Find every line in the entries below that contains the word "height" and copy each one. Case matters.

□ □ □ □ □

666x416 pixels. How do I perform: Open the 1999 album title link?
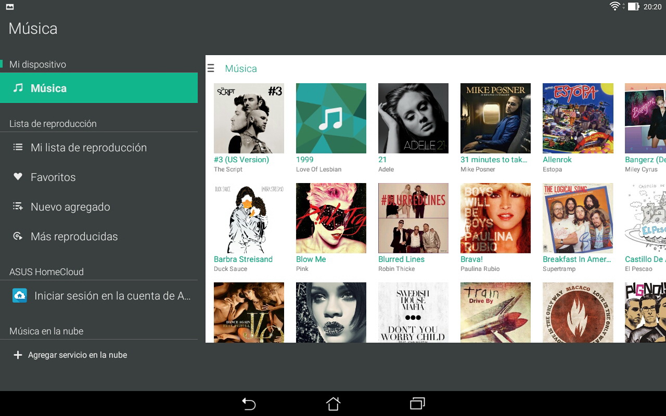[x=305, y=160]
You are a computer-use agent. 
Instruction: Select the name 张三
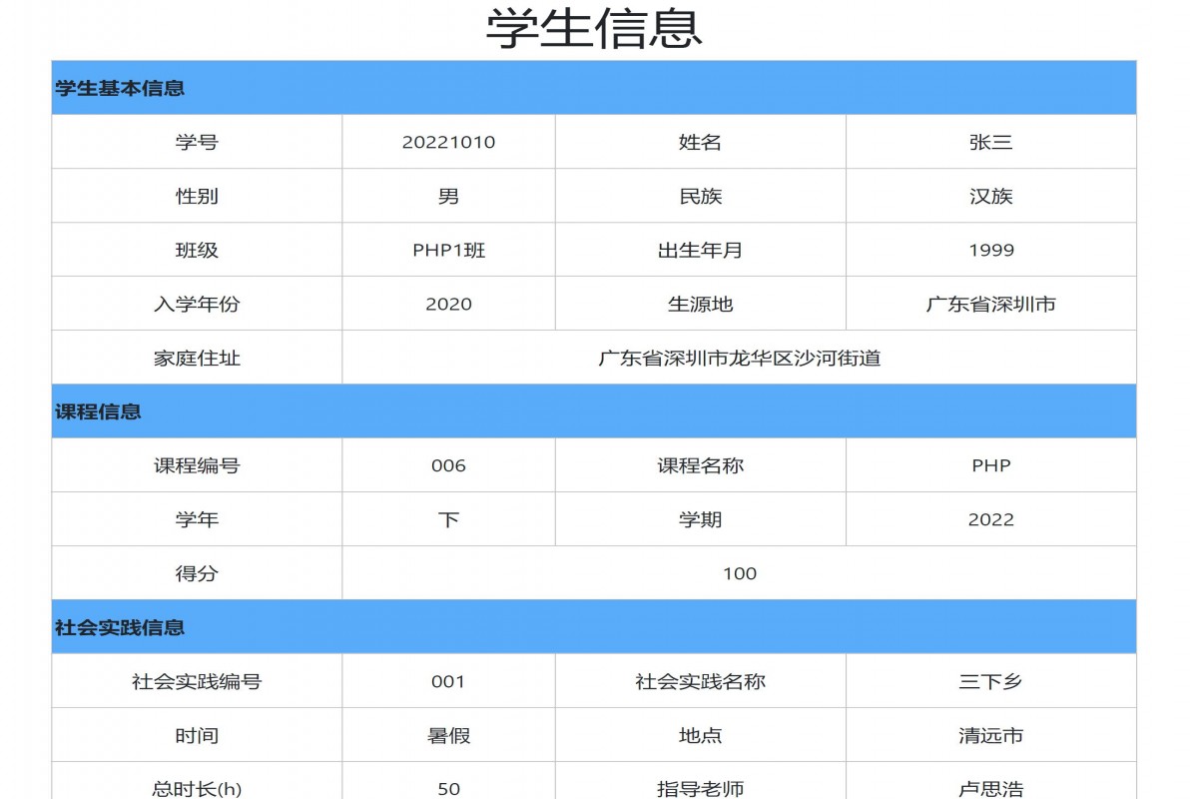tap(990, 142)
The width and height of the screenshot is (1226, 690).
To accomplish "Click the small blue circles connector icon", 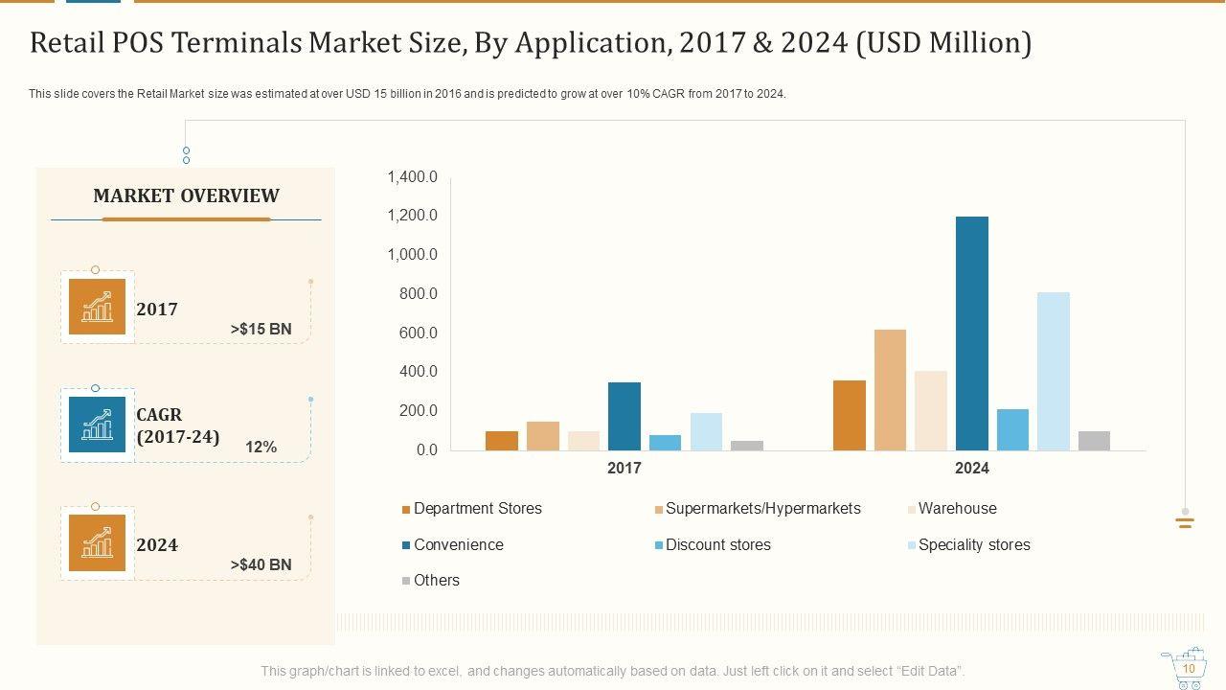I will 186,155.
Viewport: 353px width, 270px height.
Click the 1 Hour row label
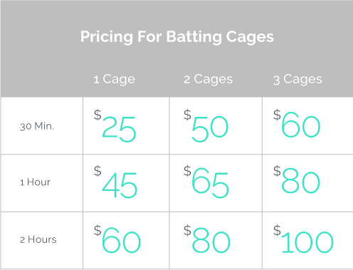click(35, 182)
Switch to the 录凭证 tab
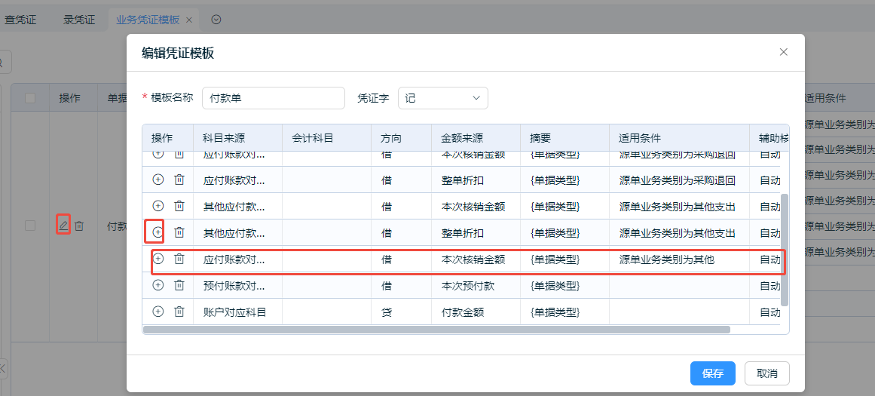875x396 pixels. tap(79, 20)
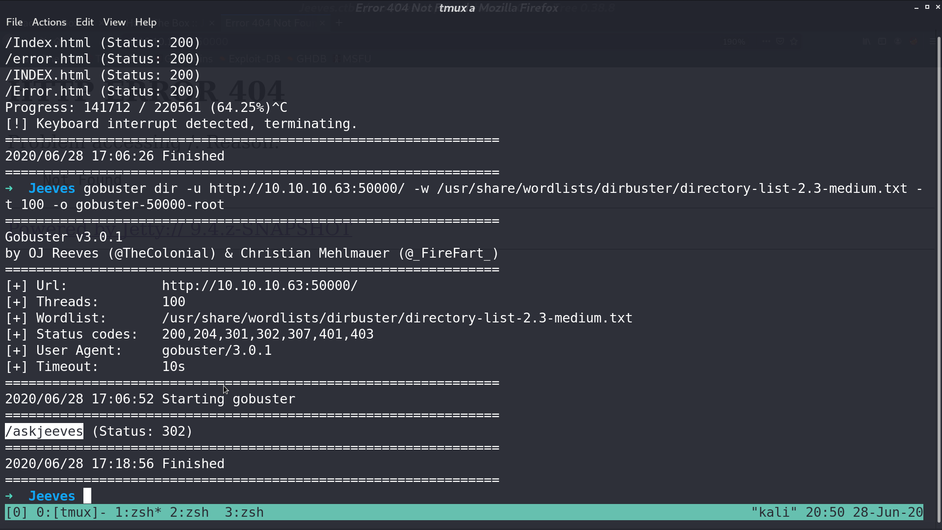Open the Help menu
The height and width of the screenshot is (530, 942).
pos(146,22)
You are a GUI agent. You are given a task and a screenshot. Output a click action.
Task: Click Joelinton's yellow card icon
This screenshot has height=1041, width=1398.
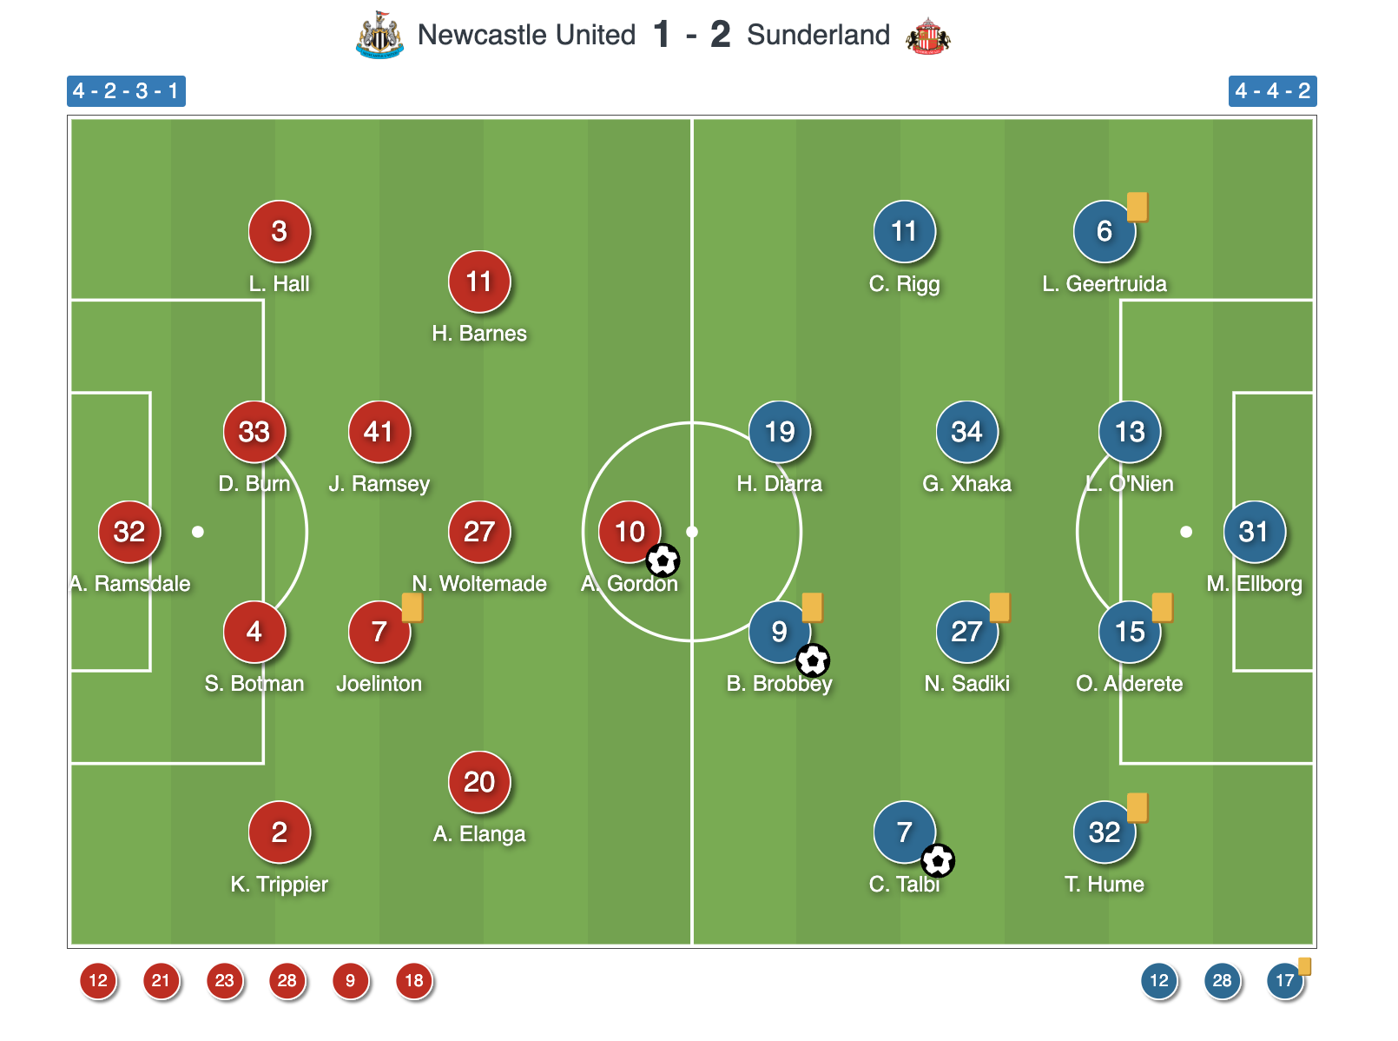tap(412, 607)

□ □ □ □ □

_Response to this exercise_:
The width and height of the screenshot is (1226, 690).
Viewport: 353px width, 270px height.
The height and width of the screenshot is (530, 942).
This screenshot has height=1041, width=1398.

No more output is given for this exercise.